Bien que cette organisation spontanée ait été réprimée et anéantie, on ne peut pas dire qu’elle soit morte de mort naturelle. Promouvoir des écoles du soir imitant les premiers communistes ou soutenir les luttes pour les droits des travailleurs en ouvrant des centres ouvriers ou des ONG sont désormais des choses impraticables ; si même la tentative des travailleurs de la Jasic de former un syndicat sous la direction de la Fédération nationale des syndicats a été défaite, la tactique consistant à mener des luttes légales par le biais du système syndical du Parti-État a également échoué. Bien que l’écrasante majorité des étudiants ait été touchée par la répression, le principe de manger, vivre et travailler avec les ouvriers s’est fermement enraciné dans l’activisme étudiant.

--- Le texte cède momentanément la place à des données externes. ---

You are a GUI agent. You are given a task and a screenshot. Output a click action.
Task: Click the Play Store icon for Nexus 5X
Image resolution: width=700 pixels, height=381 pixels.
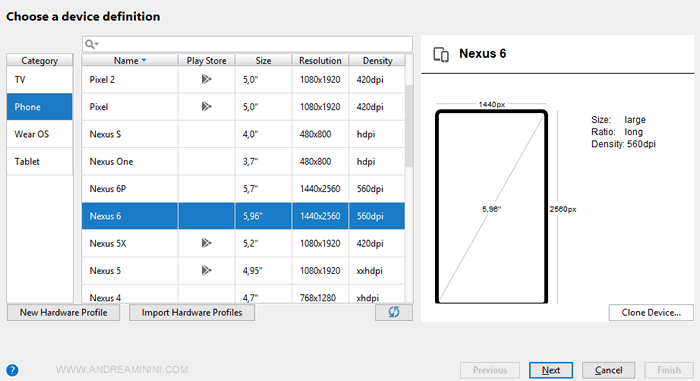pyautogui.click(x=206, y=243)
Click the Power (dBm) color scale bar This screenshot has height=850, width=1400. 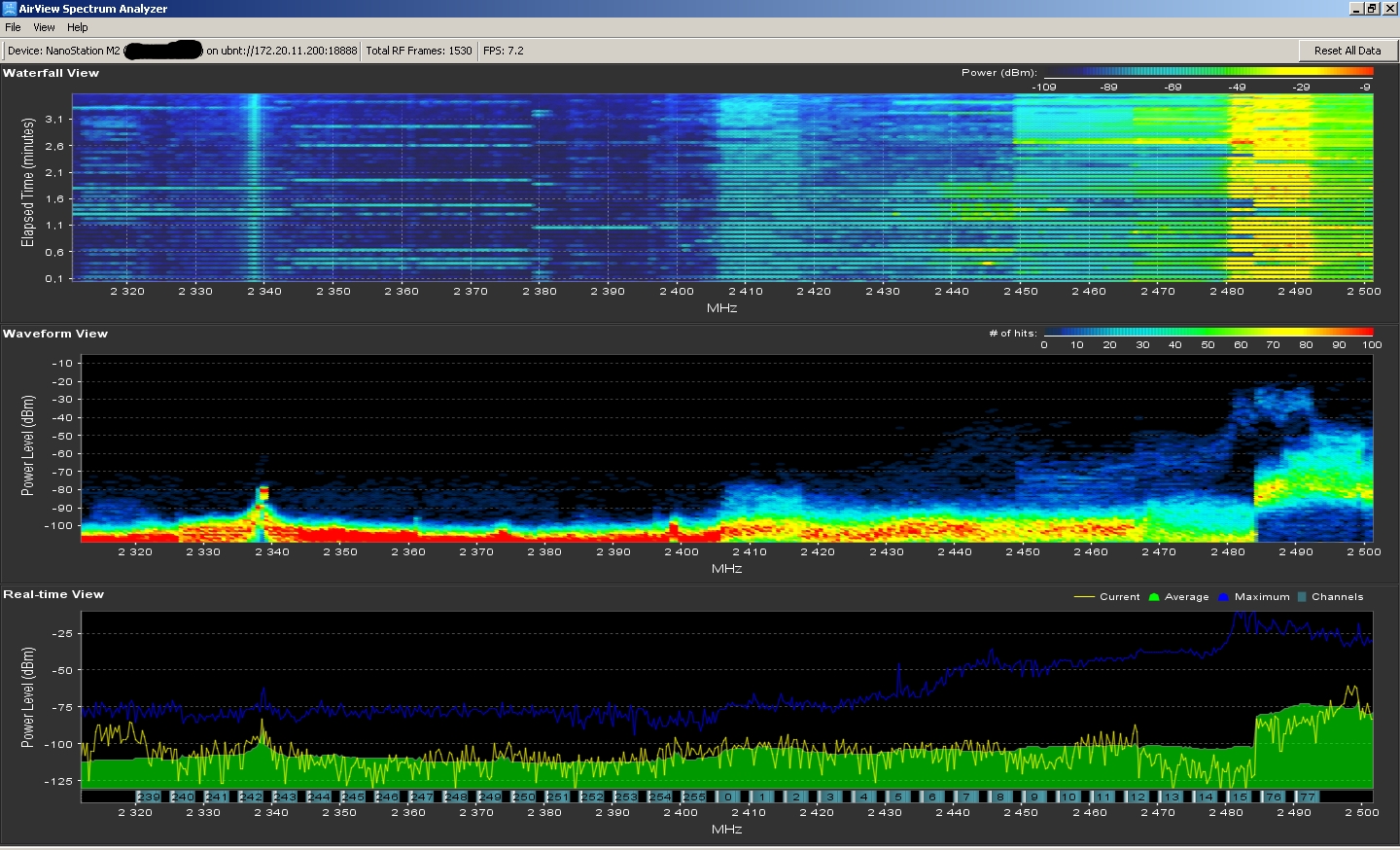click(x=1208, y=72)
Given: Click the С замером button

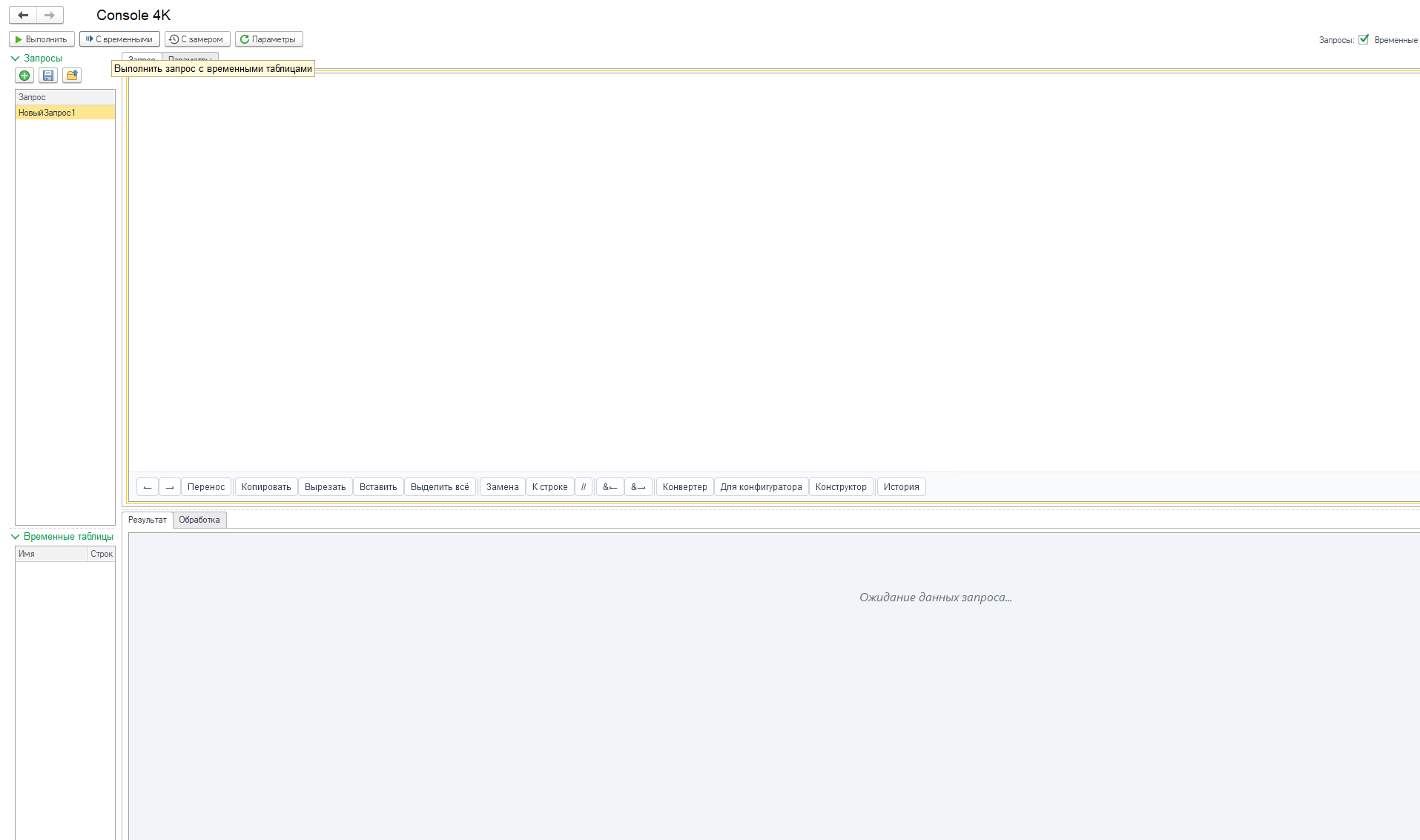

Tant que la lutte des classes persistera, la forme d’organisation basée sur la ligne de masse de Mao ne pourra que réapparaître.
Conclusions
Aujourd’hui, l’idéal du communisme semble s’être évaporé, mais la lutte pour sa réalisation n’a certainement pas disparu : au contraire, elle est la source historique de la lutte à la Jasic, et la revendication du syndicat en est la forme expressive. Les militants ouvriers et étudiants ont défié l’idéologie officielle et la machine d’État. Bien que cela ait conduit à leur arrestation, le plus important est qu’une alliance de travailleurs avec des étudiants de gauche a pris forme. Le sombre avenir qui attend la Chine après le développement économique rapide, le monopole du capital et une distribution de plus en plus déséquilibrée des richesses ont conduit à ce que la jeune génération de Chinois soit appelée « la génération tabassée » (bei aida de yidai 被挨打的一代). Malgré cela, au cours de la lutte à la Jasic, un groupe de jeunes gens avancés a émergé, désireux d’entrer activement dans le mouvement ouvrier. Les membres du Groupe de solidarité sont tous des étudiants nés après 1990, pleins d’idéaux de gauche et déterminés à renoncer à tous les privilèges apportés par leur éducation élitiste, qui ont décidé d’entrer dans les usines et de devenir des ouvriers à la chaîne. Ils ont sacrifié leurs vacances d’été pour se rendre dans les zones industrielles et apporter leur soutien au mouvement ouvrier. Leurs initiatives ont renouvelé l’appel à l’unité des travailleurs et des étudiants, dans la tradition des mouvements radicaux de gauche dirigés par le parti communiste chinois des origines.
La lutte à la Jasic a ouvert un nouveau chapitre historique pour le mouvement ouvrier. Son importance réside dans le fait d’avoir permis à la politique de gauche de se remettre sur les rails et aux révolutionnaires de continuer à emprunter des chemins inexplorés à partir d’un nouveau point de départ. Le retour à la politique de classe, au communisme et à la ligne de masse de Mao fournit les bases nécessaires au mouvement ouvrier et étudiant de gauche en Chine. La nouvelle vitalité de la ligne de masse de Mao et de la politique de classe a dépassé le cadre de la société civile et des ONG et a remodelé l’avenir des luttes ouvrières pour surmonter le capitalisme et passer au véritable communisme.
Pun Ngai, 25 août 20201
Pun Ngai, sociologue et anthropologue, est professeur à l’université de Hong Kong. Elle a fondé et préside le réseau des travailleuses migrantes chinoises. Son livre Made in China. Vivre avec les ouvrières chinoises, est disponible en français aux Éditions de l’Aube.